>> BEGIN Selected excerpt

[m-rev.] for review: Define behaviour of string.first_char/3 on edge cases.

Mark Brown mark at mercurylang.org
Tue Oct 29 19:12:34 AEDT 2019


This looks fine.

On Tue, Oct 29, 2019 at 12:02 PM Peter Wang <novalazy at gmail.com> wrote:

> library/string.m:
>     Define first_char/3 to fail if the input string begins with an
>     ill-formed code unit sequence.
>
>     Define the reverse mode to throw an exception on an attempt to
>     encode a null character or surrogate code point in the output
>     string.
>
>     Reimplement first_char/3 in Mercury.
>
> hard_coded/Mmakefile:
> hard_coded/string_first_char_ilseq.exp:
> hard_coded/string_first_char_ilseq.m:
>     Add test case.
> ---
>  library/string.m                             | 373 ++++---------------
>  tests/hard_coded/Mmakefile                   |   1 +
>  tests/hard_coded/string_first_char_ilseq.exp |  10 +
>  tests/hard_coded/string_first_char_ilseq.m   |  97 +++++
>  4 files changed, 183 insertions(+), 298 deletions(-)
>  create mode 100644 tests/hard_coded/string_first_char_ilseq.exp
>  create mode 100644 tests/hard_coded/string_first_char_ilseq.m
>
> diff --git a/library/string.m b/library/string.m
> index cbdbcd128..82bc84fa3 100644
> --- a/library/string.m
> +++ b/library/string.m
> @@ -670,8 +670,13 @@
>  % Splitting up strings.
>  %
>
> -    % first_char(String, Char, Rest) is true iff Char is the first
> character
> -    % (code point) of String, and Rest is the remainder.
> +    % first_char(String, Char, Rest) is true iff `String' begins with a
> +    % well-formed code unit sequence, `Char' is the code point encoded by
> +    % that sequence, and `Rest' is the rest of `String' after that
> sequence.
> +    %
> +    % The (uo, in, in) mode throws an exception if `Char' cannot be
> encoded in
> +    % a string, or if `Char' is a surrogate code point (for consistency
> with
> +    % the other modes).
>      %
>      % WARNING: first_char makes a copy of Rest because the garbage
> collector
>      % doesn't handle references into the middle of an object, at least
> not the
> @@ -2395,6 +2400,28 @@ index_next(Str, Index, NextIndex, Char) :-
>      end
>  ").

>> END Selected excerpt
>> BEGIN Record extracts

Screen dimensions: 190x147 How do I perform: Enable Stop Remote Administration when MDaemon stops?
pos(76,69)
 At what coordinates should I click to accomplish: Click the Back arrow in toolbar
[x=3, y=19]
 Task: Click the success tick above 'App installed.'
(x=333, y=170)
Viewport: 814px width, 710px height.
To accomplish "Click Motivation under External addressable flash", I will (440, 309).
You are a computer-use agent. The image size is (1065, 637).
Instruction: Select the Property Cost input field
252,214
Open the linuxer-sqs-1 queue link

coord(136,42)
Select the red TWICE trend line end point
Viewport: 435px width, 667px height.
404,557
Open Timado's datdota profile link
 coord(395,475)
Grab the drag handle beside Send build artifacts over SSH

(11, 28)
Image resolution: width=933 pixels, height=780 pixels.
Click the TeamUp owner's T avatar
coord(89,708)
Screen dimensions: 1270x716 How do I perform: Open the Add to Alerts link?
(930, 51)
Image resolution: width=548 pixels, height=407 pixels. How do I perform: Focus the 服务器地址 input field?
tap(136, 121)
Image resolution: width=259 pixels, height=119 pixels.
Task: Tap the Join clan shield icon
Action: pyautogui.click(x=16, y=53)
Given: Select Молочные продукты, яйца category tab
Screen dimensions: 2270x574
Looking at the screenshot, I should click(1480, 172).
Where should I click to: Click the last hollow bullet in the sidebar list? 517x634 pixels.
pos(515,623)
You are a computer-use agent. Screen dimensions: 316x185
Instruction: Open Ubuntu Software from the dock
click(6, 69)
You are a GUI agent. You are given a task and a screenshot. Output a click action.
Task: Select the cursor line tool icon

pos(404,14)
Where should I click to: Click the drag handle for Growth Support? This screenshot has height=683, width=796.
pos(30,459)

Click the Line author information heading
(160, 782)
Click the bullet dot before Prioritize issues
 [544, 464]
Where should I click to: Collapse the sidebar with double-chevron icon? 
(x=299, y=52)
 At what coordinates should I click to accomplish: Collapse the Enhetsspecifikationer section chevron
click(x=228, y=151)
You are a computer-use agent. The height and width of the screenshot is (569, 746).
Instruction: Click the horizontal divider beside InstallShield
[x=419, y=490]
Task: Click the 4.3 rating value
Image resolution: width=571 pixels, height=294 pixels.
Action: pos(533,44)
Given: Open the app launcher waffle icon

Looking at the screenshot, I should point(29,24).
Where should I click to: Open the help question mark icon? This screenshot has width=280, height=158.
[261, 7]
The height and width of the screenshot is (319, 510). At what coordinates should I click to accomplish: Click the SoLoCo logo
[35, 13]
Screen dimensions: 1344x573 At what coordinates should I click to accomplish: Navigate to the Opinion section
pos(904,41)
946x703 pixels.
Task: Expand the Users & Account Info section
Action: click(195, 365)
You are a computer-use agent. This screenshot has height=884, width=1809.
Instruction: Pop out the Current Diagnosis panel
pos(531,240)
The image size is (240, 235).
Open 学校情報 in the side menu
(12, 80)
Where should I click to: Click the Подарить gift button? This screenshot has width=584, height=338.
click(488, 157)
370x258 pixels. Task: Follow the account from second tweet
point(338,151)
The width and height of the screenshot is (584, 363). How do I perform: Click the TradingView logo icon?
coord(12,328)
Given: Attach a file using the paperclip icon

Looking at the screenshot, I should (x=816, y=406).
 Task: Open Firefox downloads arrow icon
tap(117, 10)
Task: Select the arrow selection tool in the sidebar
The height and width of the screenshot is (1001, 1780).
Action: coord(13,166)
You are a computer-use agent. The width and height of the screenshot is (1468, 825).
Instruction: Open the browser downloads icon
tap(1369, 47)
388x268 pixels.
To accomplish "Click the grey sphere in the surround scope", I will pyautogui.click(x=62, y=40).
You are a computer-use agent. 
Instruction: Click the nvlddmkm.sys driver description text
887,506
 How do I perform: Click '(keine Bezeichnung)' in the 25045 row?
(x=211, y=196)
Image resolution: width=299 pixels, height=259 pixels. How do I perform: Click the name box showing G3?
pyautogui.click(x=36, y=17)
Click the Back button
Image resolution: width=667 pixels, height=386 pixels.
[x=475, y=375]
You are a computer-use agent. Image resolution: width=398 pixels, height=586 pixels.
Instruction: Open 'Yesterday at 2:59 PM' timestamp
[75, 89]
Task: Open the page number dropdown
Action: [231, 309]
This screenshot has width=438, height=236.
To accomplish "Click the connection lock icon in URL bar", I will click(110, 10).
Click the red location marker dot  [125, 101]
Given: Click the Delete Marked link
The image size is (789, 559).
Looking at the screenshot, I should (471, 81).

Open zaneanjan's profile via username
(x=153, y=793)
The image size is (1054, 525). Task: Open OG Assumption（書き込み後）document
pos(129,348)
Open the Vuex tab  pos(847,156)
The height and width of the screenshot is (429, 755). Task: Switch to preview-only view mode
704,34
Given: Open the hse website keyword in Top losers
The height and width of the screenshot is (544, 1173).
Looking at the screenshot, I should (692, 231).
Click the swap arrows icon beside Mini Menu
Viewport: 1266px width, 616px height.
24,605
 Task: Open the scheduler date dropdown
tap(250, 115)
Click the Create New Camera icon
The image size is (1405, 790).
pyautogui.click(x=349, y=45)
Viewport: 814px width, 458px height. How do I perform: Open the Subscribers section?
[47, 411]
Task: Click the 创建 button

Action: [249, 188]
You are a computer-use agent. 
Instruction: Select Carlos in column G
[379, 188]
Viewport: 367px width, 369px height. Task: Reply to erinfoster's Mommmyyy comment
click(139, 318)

>> END Record extracts

Set of tasks:
- A) In the code review message, recast the paragraph beginning "Define the reverse mode to throw an exception" as a short bulleted list, keeping its main facts.
- B) Pick out every line of the records that contains the word "handle".

Exercise solutions:
- A)
Reverse mode of first_char/3 throws an exception on an attempt to encode either of the following in the output string:
- a null character
- a surrogate code point

- B)
Grab the drag handle beside Send build artifacts over SSH
Where should I click to: Click the drag handle for Growth Support? This screenshot has height=683, width=796.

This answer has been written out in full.